Kenaikan Cukai Tembakau Didesain untuk Mengurangi Perokok
- Bea Cukai
BANDUNG – Menteri Keuangan, Sri Mulyani Indrawati menegaskan, kenaikan cukai hasil tembakau memang didesain untuk menciptakan harga per bungkus, yang indeks kemahalannya bisa dipertahankan atau bahkan sedikit meningkat.
Hal itu diutarakannya saat menggelar rapat kerja bersama Komisi XI DPR RI, guna membahas kebijakan tarif cukai hasil tembakau tahun 2023.
"Ini tujuannya supaya 'affordability' atau kemampuan untuk membeli rokoknya menurun, supaya kemudian konsumsinya juga menurun," kata Sri Mulyani dalam telekonferensi, Senin, 12 Desember 2022.
Dia menilai, kebijakan tersebut efektif dalam menekan jumlah konsumsi dan produksi rokok. Sebab, pada saat Pemerintah menaikkan cukai rokok dengan cukup tinggi pada tahun 2020, terlihat bahwa produksi rokok juga menurun cukup drastis. "Hingga minus 9,7 persen," ujarnya.

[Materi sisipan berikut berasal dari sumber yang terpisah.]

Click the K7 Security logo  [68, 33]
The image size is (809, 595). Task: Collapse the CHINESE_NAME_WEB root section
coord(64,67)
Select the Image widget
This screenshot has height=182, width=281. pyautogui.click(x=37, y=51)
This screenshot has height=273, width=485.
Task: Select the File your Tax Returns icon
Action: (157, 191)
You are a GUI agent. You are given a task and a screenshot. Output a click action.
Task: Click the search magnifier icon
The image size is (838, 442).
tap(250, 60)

Kemudian tahun selanjutnya, yakni pada 2021, seiring dengan pemulihan ekonomi kita juga melihat kenaikan produksi rokok meningkat hingga sebesar 4 persen.
"Kemudian sampai November 2022 ini, kita lihat produksi rokok turun 3,3 persen, karena adanya kenaikan harga per bungkus pada 2021 sebesar 12,1 persen dan pada 2022 sebesar 12,2 persen," kata Sri Mulyani.

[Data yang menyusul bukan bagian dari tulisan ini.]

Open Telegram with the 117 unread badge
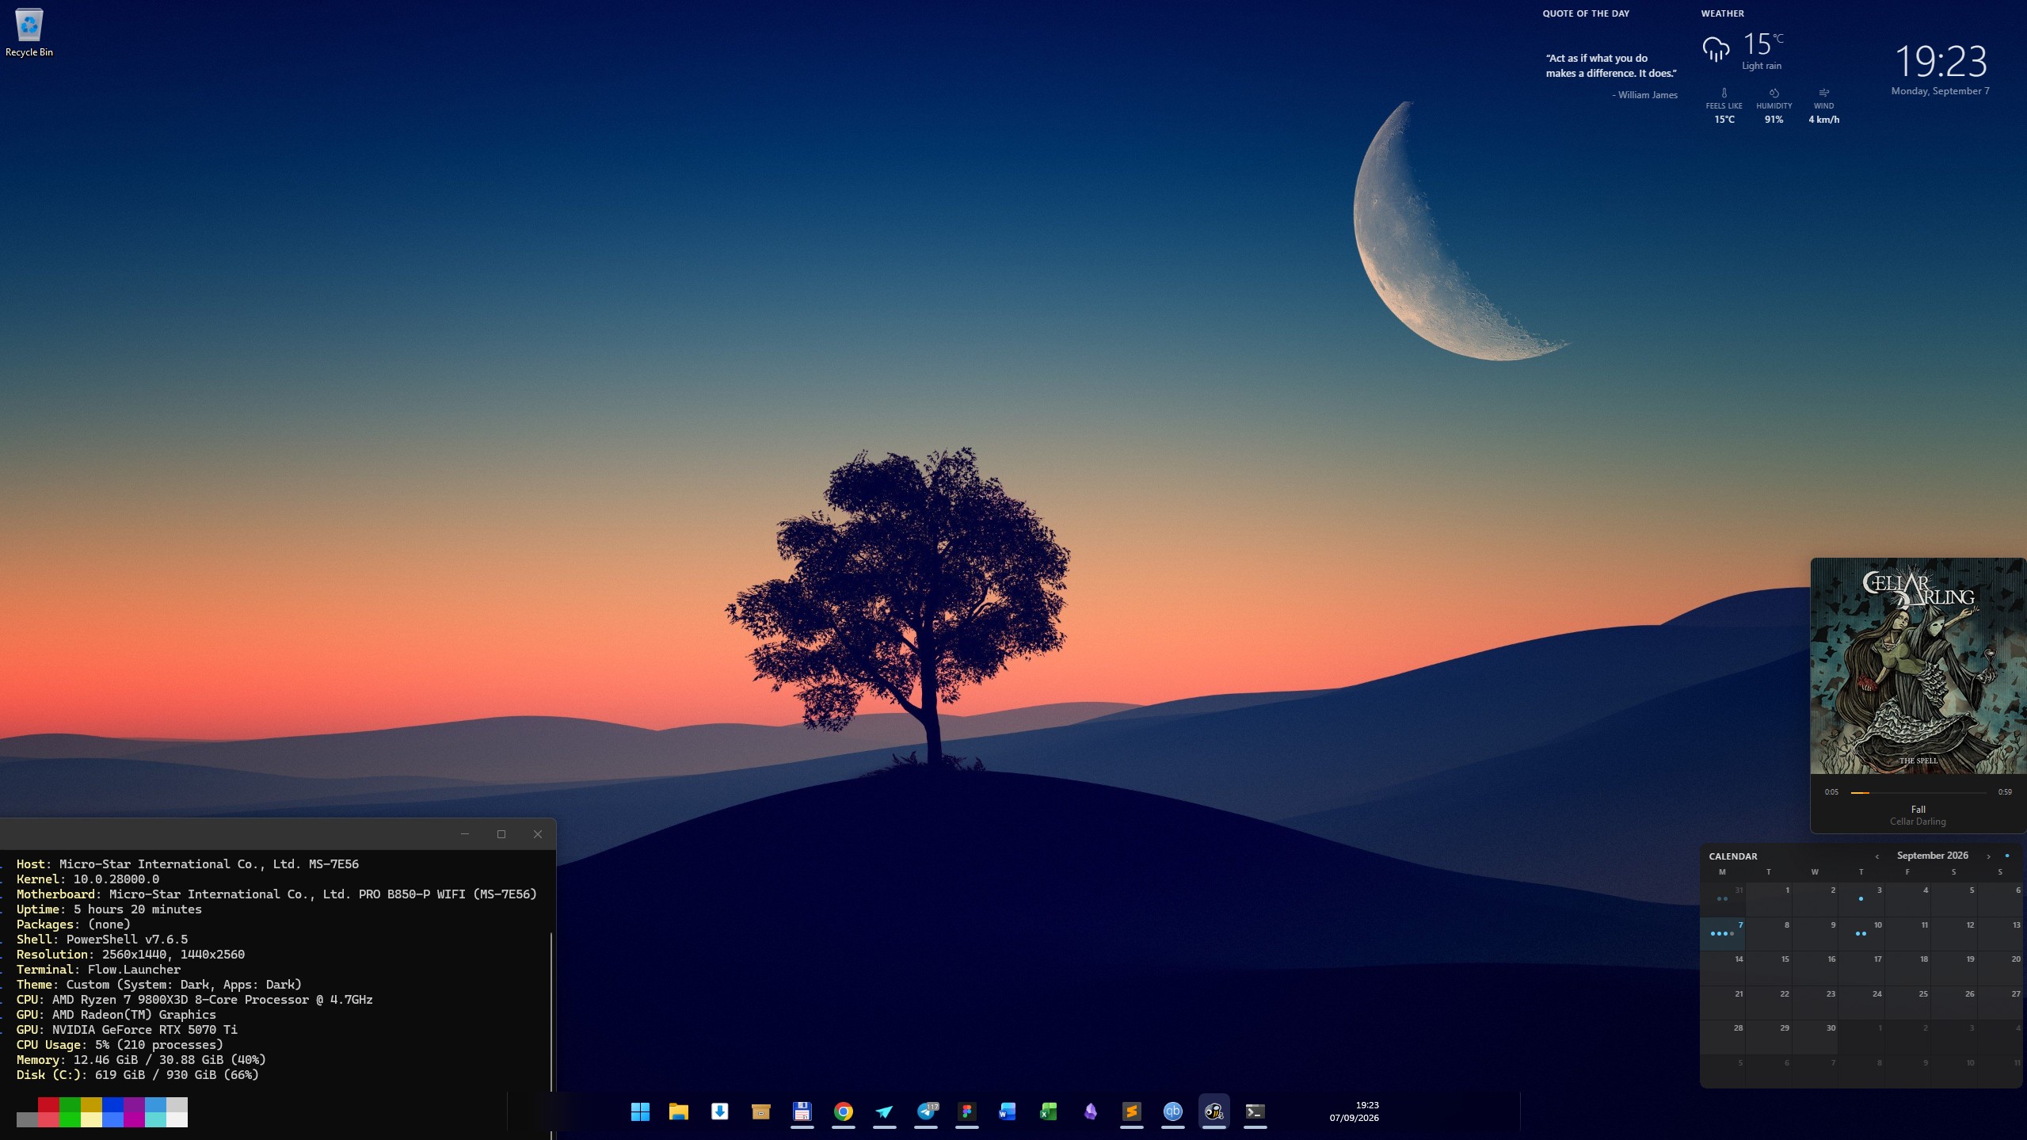 925,1111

Selain itu, Menkeu juga menjabarkan bahwa Pemerintah sudah berhasil menurunkan rokok ilegal, dari 12,1 persen pada tahun 2016 menjadi hanya 5,5 persen pada tahun 2020.
Sri Mulyani menegaskan, capaian ini merupakan suatu prestasi dari Dirjen Bea Cukai yang perlu untuk terus dijaga. Karena memang prevalensi dari rokok ilegal tanpa cukai atau dengan cukai yang salah itu juga meningkat.
"Kami menggunakan kombinasi antara cukai dengan harga untuk membuat kebijakan, dalam rangka menciptakan suatu tingkat harga yang juga bisa menimbulkan pengurangan konsumsi dan juga 'enforcement' untuk menangani rokok ilegal," ujarnya.